Two more degrees in the next 80 years will result in massive destruction of the world’s forests. Food and water supplies will be seriously endangered. Huge areas of the planet will become uninhabitable due to drought and heat. Hundreds of millions of refugees will be on the move.
In addition to the irreversible warming feedback loops that have already started (like melting Arctic ice), new ones will begin — such as the melting of Arctic permafrost and the West Antarctic ice sheets.
We can choose to reduce our environmental footprint — or not. We can choose the politicians who understand and will act boldly to mitigate global warming — or not.
We are the people we have been waiting for.
Ron Scott, Halifax
The European Commission’s Indicators for Sustainable Cities cites the built environment and heritage as a requirement. One only needs to look at what has been done in Europe, particularly under their quality model in places like Malaga, Spain, as one of several centres.
The natural and built environment of Nova Scotia, and particularly Halifax, is part of the Nova Scotia “product” and a main component of the “tourism product.” Our built heritage needs to be considered a tourism asset. As Halifax is heavily subsidized by tourism export dollars and employs thousands of citizens, the damage and dissolution of our tourism product, infrastructure and assets need to be considered in the Centre Plan and development decisions.
We are rapidly becoming a city of “sameness” with other North American cities, destroying our uniqueness. Those differences are the reason Halifax is an attraction and destination for conferences, which keep the Nova Centre is the black and tourism commercial engine in good running order. Our greatest USP (unique selling product) is our quality, culture and heritage that provide the experience our visitors and citizens want.
The analogy to clearcutting is a good one. Our historic edifices and great architecture are being clearcut, like our forests. The tourism product is what we are. It needs protection in the Centre Plan.
Judith Cabrita, Halifax
Record numbers of seal in Atlantic Canada and depletion of cod stocks go hand in hand.
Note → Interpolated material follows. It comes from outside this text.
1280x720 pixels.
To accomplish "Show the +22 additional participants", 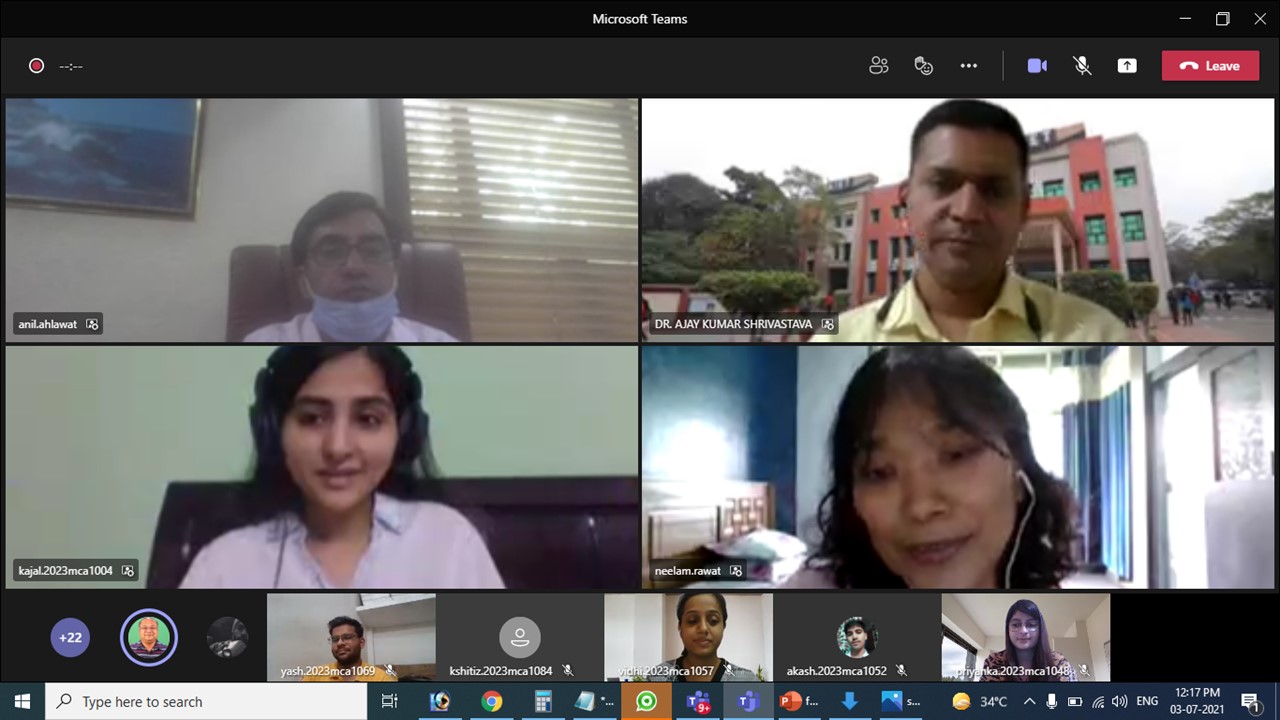I will [70, 638].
It is the food chain for fish.
What is left out of the equation is man; we are dependent on fish for our diets and our livelihood.
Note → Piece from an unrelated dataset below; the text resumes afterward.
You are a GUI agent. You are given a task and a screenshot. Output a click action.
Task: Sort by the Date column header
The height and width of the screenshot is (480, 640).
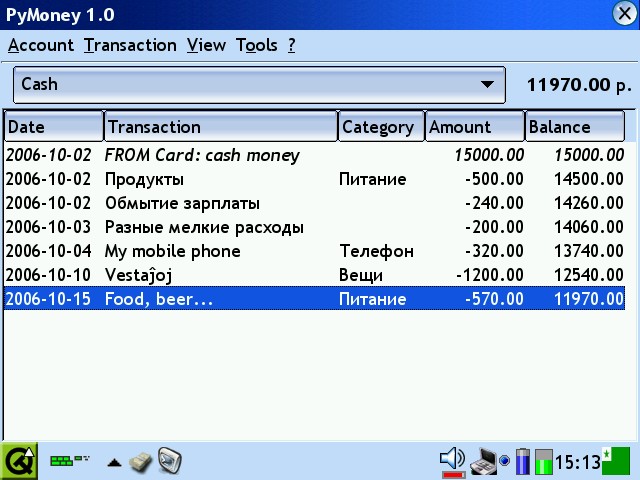point(53,127)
Seals would make a great source of food for the pet industry, and I’m sure places like Canso could use the jobs. So let’s stop listening to the so-called celebrities and open the seal industry to commercial pet food.
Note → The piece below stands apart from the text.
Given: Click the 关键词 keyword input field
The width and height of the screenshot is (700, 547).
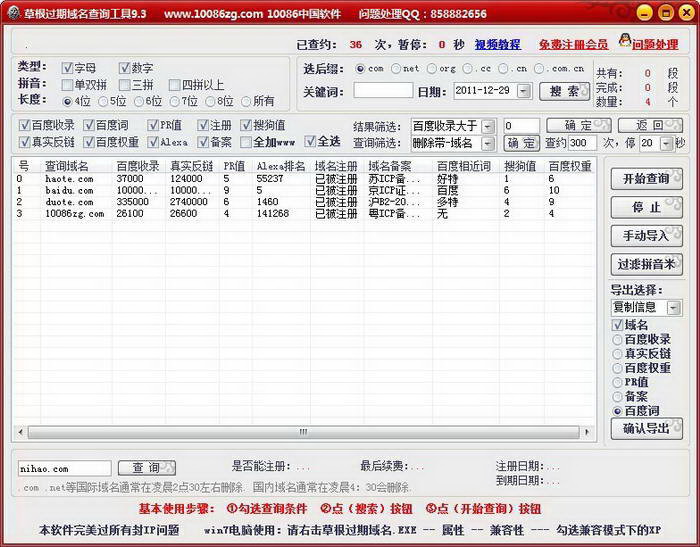Looking at the screenshot, I should coord(383,90).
The Chinese will buy the pelts and we end up with a new, untapped industry — a win-win situation if I ever saw one.
George LeFrank, Malagash Point
Industry at stake
If Northern Pulp is forced to close on Jan. 31, 2020, it will be a disaster for the entire province. Approximately 1,250 jobs in Colchester could be lost, and according to sawmill operators, all of them across the province would close immediately thereafter.
It is well known that many municipalities along the Northumberland Strait — from eastern New Brunswick, including Shediac and others; from P.E.I., including Summerside, Charlottetown and smaller areas; and from Nova Scotia, from the border down to, and including, the Pictou area — are pumping even more toxic and, in some cases, raw sewage into the waters between P.E.I. and Nova Scotia. (Municipal sewage has been flowing into the Strait far longer than Boat Harbour has been treated as a cesspool.)
Since the question of an environmental review for Northern Pulp has been referred to the federal government, would it not be in order to wait until the environmental review is completed?
Could this be a prudent suggestion? Ask federal, provincial and municipal politicians, and Premier Stephen McNeil, to withhold a final decision until the review is completed. If the review approves the Northern Pulp plan, let them construct the required facility and operate within environmental legislation.
Boat Harbour still needs to be cleaned up, but residents of Pictou County should not be permitted to endanger the entire province’s forestry industry and the long-term economy of this great province.
Residents who agree with this logical approach need to become as vocal as Pictou County’s opponents. Let your voices be heard. Contact politicians at federal, provincial and municipal levels.